**DATA IN THIS EXERCISE:**
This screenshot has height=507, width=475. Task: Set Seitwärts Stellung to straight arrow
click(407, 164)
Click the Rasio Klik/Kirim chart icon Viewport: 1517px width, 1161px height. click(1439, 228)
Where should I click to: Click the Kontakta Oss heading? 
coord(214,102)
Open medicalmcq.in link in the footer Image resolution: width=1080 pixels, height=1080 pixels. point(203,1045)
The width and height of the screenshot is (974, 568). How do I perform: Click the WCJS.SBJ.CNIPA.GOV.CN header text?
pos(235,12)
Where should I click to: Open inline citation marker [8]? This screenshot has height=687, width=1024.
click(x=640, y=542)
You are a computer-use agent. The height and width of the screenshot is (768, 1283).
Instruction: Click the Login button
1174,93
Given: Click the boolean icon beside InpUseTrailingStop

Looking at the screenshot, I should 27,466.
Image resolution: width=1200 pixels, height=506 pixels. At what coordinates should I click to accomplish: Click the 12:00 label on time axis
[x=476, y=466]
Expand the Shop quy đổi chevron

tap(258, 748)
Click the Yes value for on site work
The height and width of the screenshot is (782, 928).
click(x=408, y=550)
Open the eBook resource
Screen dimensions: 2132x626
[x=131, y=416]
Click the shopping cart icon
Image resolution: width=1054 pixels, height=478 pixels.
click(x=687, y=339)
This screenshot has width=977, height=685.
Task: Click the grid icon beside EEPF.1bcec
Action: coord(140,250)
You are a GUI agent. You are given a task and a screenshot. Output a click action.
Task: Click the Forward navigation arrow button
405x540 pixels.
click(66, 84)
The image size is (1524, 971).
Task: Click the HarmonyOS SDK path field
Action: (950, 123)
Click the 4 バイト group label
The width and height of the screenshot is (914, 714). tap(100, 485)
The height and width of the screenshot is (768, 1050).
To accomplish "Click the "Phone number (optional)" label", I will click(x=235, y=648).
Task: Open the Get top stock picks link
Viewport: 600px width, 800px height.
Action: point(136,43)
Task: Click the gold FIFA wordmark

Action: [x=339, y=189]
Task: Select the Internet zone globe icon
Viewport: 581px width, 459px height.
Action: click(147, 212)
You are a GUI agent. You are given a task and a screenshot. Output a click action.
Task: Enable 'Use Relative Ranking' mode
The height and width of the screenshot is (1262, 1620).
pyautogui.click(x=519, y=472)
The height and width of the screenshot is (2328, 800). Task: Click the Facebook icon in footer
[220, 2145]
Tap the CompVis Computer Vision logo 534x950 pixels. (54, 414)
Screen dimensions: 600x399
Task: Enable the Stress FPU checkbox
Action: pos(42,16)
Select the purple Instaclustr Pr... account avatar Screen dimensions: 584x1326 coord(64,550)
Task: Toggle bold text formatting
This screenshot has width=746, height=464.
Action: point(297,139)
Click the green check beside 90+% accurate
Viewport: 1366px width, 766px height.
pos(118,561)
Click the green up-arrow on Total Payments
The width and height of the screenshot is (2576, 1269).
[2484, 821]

**STATED PROBLEM:**
Update the listing above by changing "GUI agent" to "screen assistant" everywhere it appears, and leave everything else unchanged.

**ANSWER IN FULL:**
This screenshot has height=507, width=475. Task: Set Seitwärts Stellung to straight arrow
click(407, 164)
Click the Rasio Klik/Kirim chart icon Viewport: 1517px width, 1161px height. click(1439, 228)
Where should I click to: Click the Kontakta Oss heading? 
coord(214,102)
Open medicalmcq.in link in the footer Image resolution: width=1080 pixels, height=1080 pixels. point(203,1045)
The width and height of the screenshot is (974, 568). How do I perform: Click the WCJS.SBJ.CNIPA.GOV.CN header text?
pos(235,12)
Where should I click to: Open inline citation marker [8]? This screenshot has height=687, width=1024.
click(x=640, y=542)
You are a computer-use agent. The height and width of the screenshot is (768, 1283).
Instruction: Click the Login button
1174,93
Given: Click the boolean icon beside InpUseTrailingStop

Looking at the screenshot, I should 27,466.
Image resolution: width=1200 pixels, height=506 pixels. At what coordinates should I click to accomplish: Click the 12:00 label on time axis
[x=476, y=466]
Expand the Shop quy đổi chevron

tap(258, 748)
Click the Yes value for on site work
The height and width of the screenshot is (782, 928).
click(x=408, y=550)
Open the eBook resource
Screen dimensions: 2132x626
[x=131, y=416]
Click the shopping cart icon
Image resolution: width=1054 pixels, height=478 pixels.
click(x=687, y=339)
This screenshot has width=977, height=685.
Task: Click the grid icon beside EEPF.1bcec
Action: coord(140,250)
You are a screen assistant. You are given a task and a screenshot. Output a click action.
Task: Click the Forward navigation arrow button
405x540 pixels.
click(66, 84)
The image size is (1524, 971).
Task: Click the HarmonyOS SDK path field
Action: (950, 123)
Click the 4 バイト group label
The width and height of the screenshot is (914, 714). tap(100, 485)
The height and width of the screenshot is (768, 1050).
To accomplish "Click the "Phone number (optional)" label", I will click(x=235, y=648).
Task: Open the Get top stock picks link
Viewport: 600px width, 800px height.
Action: point(136,43)
Task: Click the gold FIFA wordmark

Action: [x=339, y=189]
Task: Select the Internet zone globe icon
Viewport: 581px width, 459px height.
Action: click(147, 212)
You are a screen assistant. You are given a task and a screenshot. Output a click action.
Task: Enable 'Use Relative Ranking' mode
The height and width of the screenshot is (1262, 1620).
pyautogui.click(x=519, y=472)
The height and width of the screenshot is (2328, 800). Task: Click the Facebook icon in footer
[220, 2145]
Tap the CompVis Computer Vision logo 534x950 pixels. (54, 414)
Screen dimensions: 600x399
Task: Enable the Stress FPU checkbox
Action: pos(42,16)
Select the purple Instaclustr Pr... account avatar Screen dimensions: 584x1326 coord(64,550)
Task: Toggle bold text formatting
This screenshot has width=746, height=464.
Action: point(297,139)
Click the green check beside 90+% accurate
Viewport: 1366px width, 766px height.
pos(118,561)
Click the green up-arrow on Total Payments
The width and height of the screenshot is (2576, 1269).
[2484, 821]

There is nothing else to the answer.